Valor is more outspoken about McKinsey’s incursion than the typical business school leader. In particular, he claims that it could even damage McKinsey clients who sign up.
If a company is receiving board-level strategic advice from a consultant, he argues, it might be putting too many eggs in one basket to allow the same company to train the echelons below.
“You may end up being handcuffed by these guys. A number of large organisations do feel that way,” he says. “If these guys make a mistake you are dead.” But even as he criticises the newcomer, Valor credits McKinsey’s ability to bring together chief executives from different companies and industries as being equal to the convening power of business schools, where inter-company networking is an important part of executive education offerings.

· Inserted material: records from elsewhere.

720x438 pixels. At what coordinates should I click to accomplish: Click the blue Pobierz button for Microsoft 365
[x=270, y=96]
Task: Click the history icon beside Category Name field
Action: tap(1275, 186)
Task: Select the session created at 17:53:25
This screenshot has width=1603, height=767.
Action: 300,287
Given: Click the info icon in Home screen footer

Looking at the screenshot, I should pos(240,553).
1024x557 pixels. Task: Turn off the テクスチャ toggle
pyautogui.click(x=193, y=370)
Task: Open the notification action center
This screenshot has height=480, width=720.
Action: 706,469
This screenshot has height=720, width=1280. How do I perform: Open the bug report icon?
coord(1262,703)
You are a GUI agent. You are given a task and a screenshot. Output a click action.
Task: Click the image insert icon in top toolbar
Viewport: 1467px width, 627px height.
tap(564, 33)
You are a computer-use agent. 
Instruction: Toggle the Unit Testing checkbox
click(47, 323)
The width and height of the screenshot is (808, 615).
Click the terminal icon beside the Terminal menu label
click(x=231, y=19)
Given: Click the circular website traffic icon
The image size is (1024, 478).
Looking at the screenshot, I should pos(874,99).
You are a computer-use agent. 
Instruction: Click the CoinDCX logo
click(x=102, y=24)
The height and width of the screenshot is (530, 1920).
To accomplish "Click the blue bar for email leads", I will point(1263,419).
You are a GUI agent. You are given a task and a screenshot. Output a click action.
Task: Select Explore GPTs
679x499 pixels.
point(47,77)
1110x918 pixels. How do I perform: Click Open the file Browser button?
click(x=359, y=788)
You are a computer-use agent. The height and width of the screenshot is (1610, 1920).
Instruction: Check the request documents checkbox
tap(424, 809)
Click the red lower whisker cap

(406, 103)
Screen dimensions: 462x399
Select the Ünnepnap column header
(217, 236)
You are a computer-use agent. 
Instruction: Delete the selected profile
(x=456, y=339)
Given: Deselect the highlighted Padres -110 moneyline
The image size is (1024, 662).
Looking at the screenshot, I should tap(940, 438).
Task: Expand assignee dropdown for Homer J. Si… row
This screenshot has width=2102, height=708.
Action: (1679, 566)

Charlotte Relyea is adamant that McKinsey does not face a conflict of interest, saying that its teaching is customised to reflect the client’s approach rather than just the consultant’s. “The fact that we know them so well makes the customisation so much more effective.”
She also denies any suggestion that McKinsey might be using executive education as a loss leader to pick up big change management consulting contracts. The consultant sees business schools more as partners than competitors, she says. There are indeed multiple ways in which it already works with business schools — not least in the recruits it scoops up each year from MBA programmes.
Its academic advisory council includes faculty members from MIT Sloan and Rotman business schools, as well as Sir John Hood, the former vice-chancellor of the University of Oxford.
Nitin Nohria, dean of Harvard Business School, leans in a similar direction to Relyea, suggesting that the market is big enough to accommodate fresh players.
He also points out that the “thought leadership” magazines and websites created by management consultants are another sign of how boundaries with business schools — big publishers themselves, with the likes of Harvard Business Review — are blurring.
“The provision of management education will occur in many more forms by many more providers,” he predicts.
At the very least, it seems, the upheaval in the market has the makings of a fine business school case study.